▶ [Stated task a]:
Reproduce the lines of the listing below verbatim, starting with the line that contains "Given: Select the Pencil Sketch document tab" and going on through the last line of the listing, with both ends included. Leave the pictures out of your copy.

On Fri, Sep 23, 2022 at 3:48 PM Martin KaFai Lau <kafai@fb.com> wrote:
>
> From: Martin KaFai Lau <martin.lau@kernel.org>
>
> When a bad bpf prog '.init' calls
> bpf_setsockopt(TCP_CONGESTION, "itself"), it will trigger this loop:
>
> .init => bpf_setsockopt(tcp_cc) => .init => bpf_setsockopt(tcp_cc) ...
> ... => .init => bpf_setsockopt(tcp_cc).
>
> It was prevented by the prog->active counter before but the prog->active
> detection cannot be used in struct_ops as explained in the earlier
> patch of the set.
>
> In this patch, the second bpf_setsockopt(tcp_cc) is not allowed
> in order to break the loop.  This is done by using a bit of
> an existing 1 byte hole in tcp_sock to check if there is
> on-going bpf_setsockopt(TCP_CONGESTION) in this tcp_sock.
>
> Note that this essentially limits only the first '.init' can
> call bpf_setsockopt(TCP_CONGESTION) to pick a fallback cc (eg. peer
> does not support ECN) and the second '.init' cannot fallback to
> another cc.  This applies even the second
> bpf_setsockopt(TCP_CONGESTION) will not cause a loop.

▶ [Stated task b]:
Proceed with the patch description above about the bpf_setsockopt(TCP_CONGESTION) loop, picking up right after its last sentence.

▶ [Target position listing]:
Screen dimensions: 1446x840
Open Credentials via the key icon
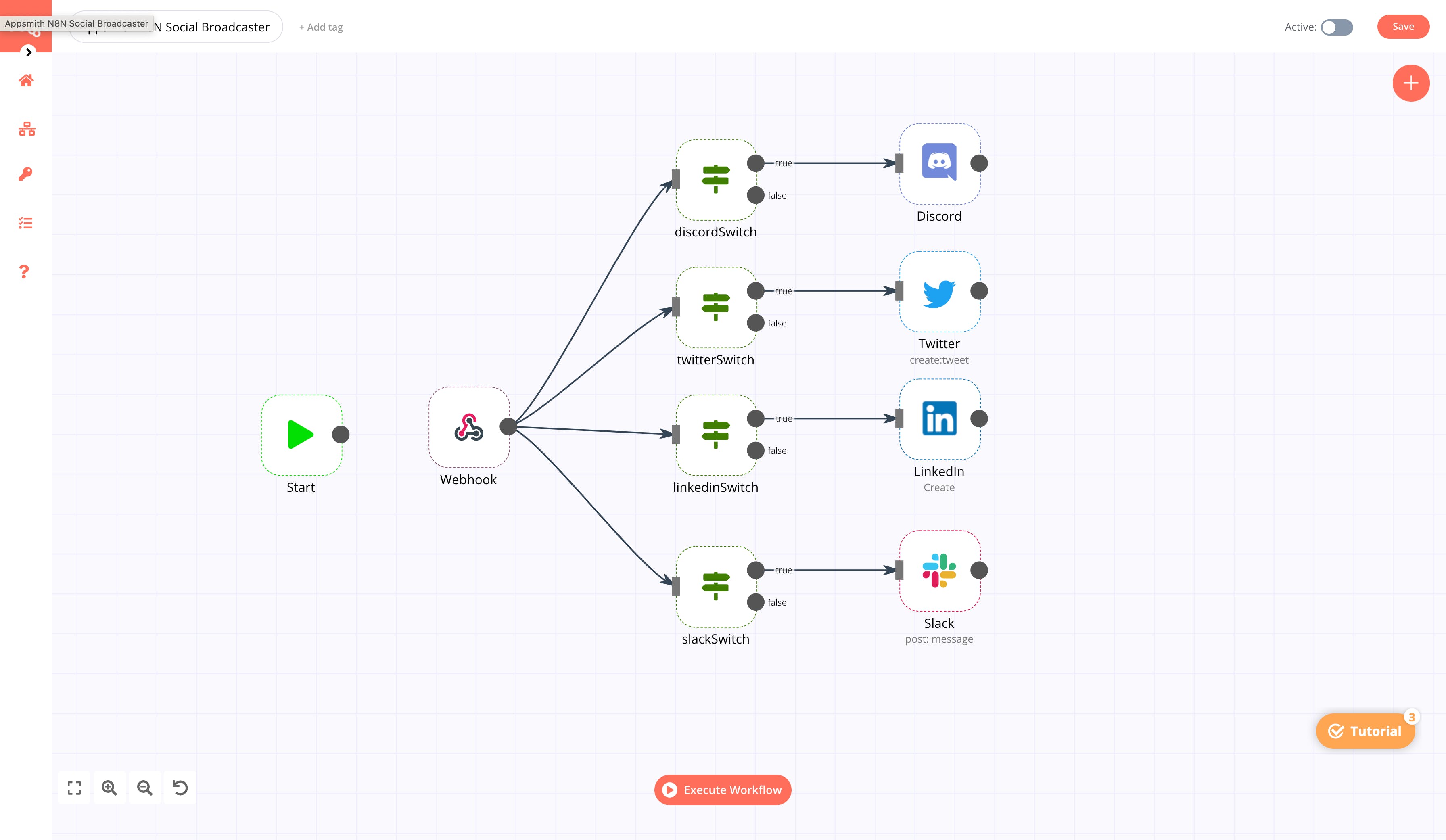(25, 174)
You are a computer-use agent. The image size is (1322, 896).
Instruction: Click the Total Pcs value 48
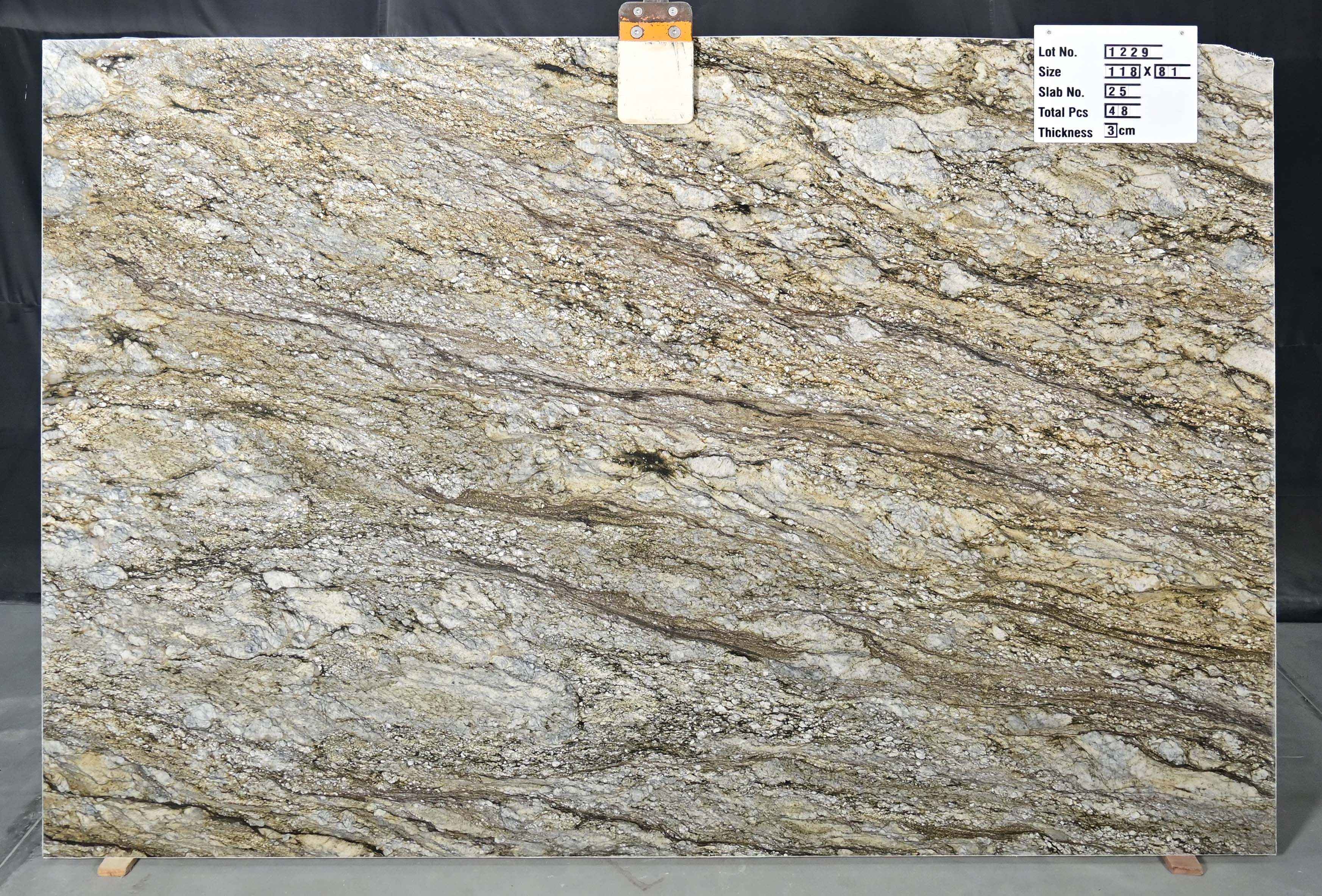coord(1118,111)
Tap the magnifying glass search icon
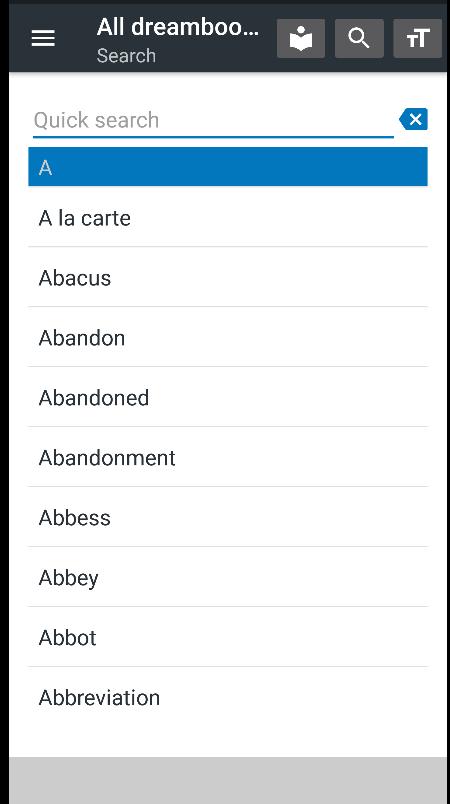The height and width of the screenshot is (804, 450). [x=359, y=38]
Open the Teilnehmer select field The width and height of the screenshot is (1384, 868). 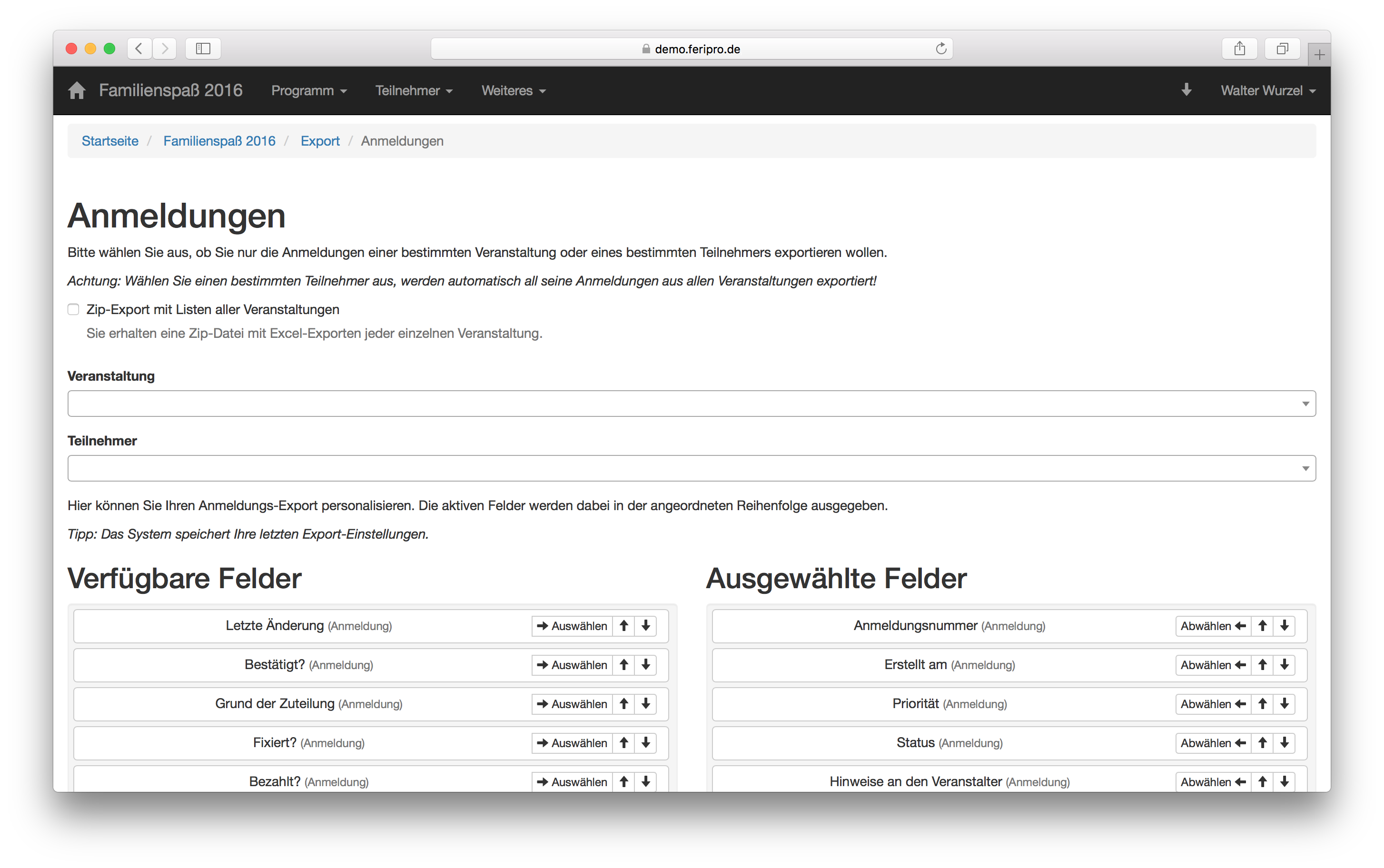(x=691, y=468)
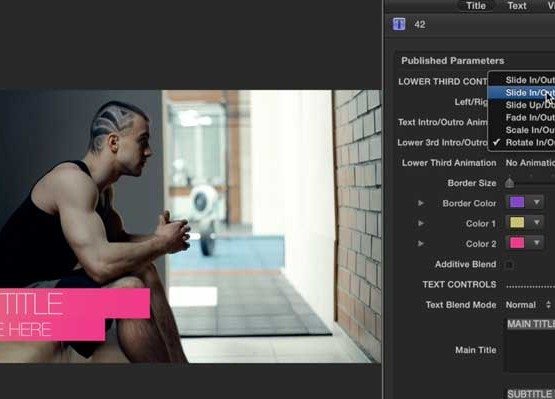The height and width of the screenshot is (399, 555).
Task: Pick Fade In/Out animation option
Action: point(521,118)
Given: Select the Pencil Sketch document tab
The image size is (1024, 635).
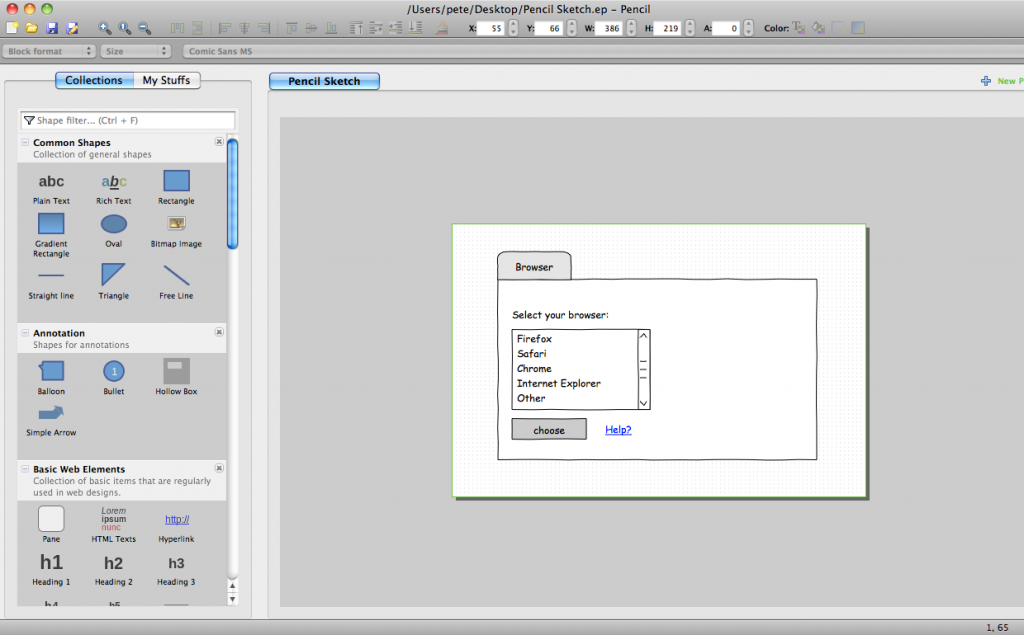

▶ [Answer a]:
Given: Select the Pencil Sketch document tab
The image size is (1024, 635).

▶ [Answer b]:
>
> Signed-off-by: Martin KaFai Lau <martin.lau@kernel.org>
> ---
>  include/linux/tcp.h |  6 ++++++
>  net/core/filter.c   | 28 +++++++++++++++++++++++++++-
>  2 files changed, 33 insertions(+), 1 deletion(-)
>
> diff --git a/include/linux/tcp.h b/include/linux/tcp.h
> index a9fbe22732c3..3bdf687e2fb3 100644
> --- a/include/linux/tcp.h
> +++ b/include/linux/tcp.h
> @@ -388,6 +388,12 @@ struct tcp_sock {
>         u8      bpf_sock_ops_cb_flags;  /* Control calling BPF programs
>                                          * values defined in uapi/linux/tcp.h
>                                          */
> +       u8      bpf_chg_cc_inprogress:1; /* In the middle of
> +                                         * bpf_setsockopt(TCP_CONGESTION),
> +                                         * it is to avoid the bpf_tcp_cc->init()
> +                                         * to recur itself by calling
> +                                         * bpf_setsockopt(TCP_CONGESTION, "itself").
> +                                         */
>  #define BPF_SOCK_OPS_TEST_FLAG(TP, ARG) (TP->bpf_sock_ops_cb_flags & ARG)
>  #else
>  #define BPF_SOCK_OPS_TEST_FLAG(TP, ARG) 0
> diff --git a/net/core/filter.c b/net/core/filter.c
> index 96f2f7a65e65..ac4c45c02da5 100644
> --- a/net/core/filter.c
> +++ b/net/core/filter.c
> @@ -5105,6 +5105,9 @@ static int bpf_sol_tcp_setsockopt(struct sock *sk, int optname,
>  static int sol_tcp_sockopt_congestion(struct sock *sk, char *optval,
>                                       int *optlen, bool getopt)
>  {
> +       struct tcp_sock *tp;
> +       int ret;
> +
>         if (*optlen < 2)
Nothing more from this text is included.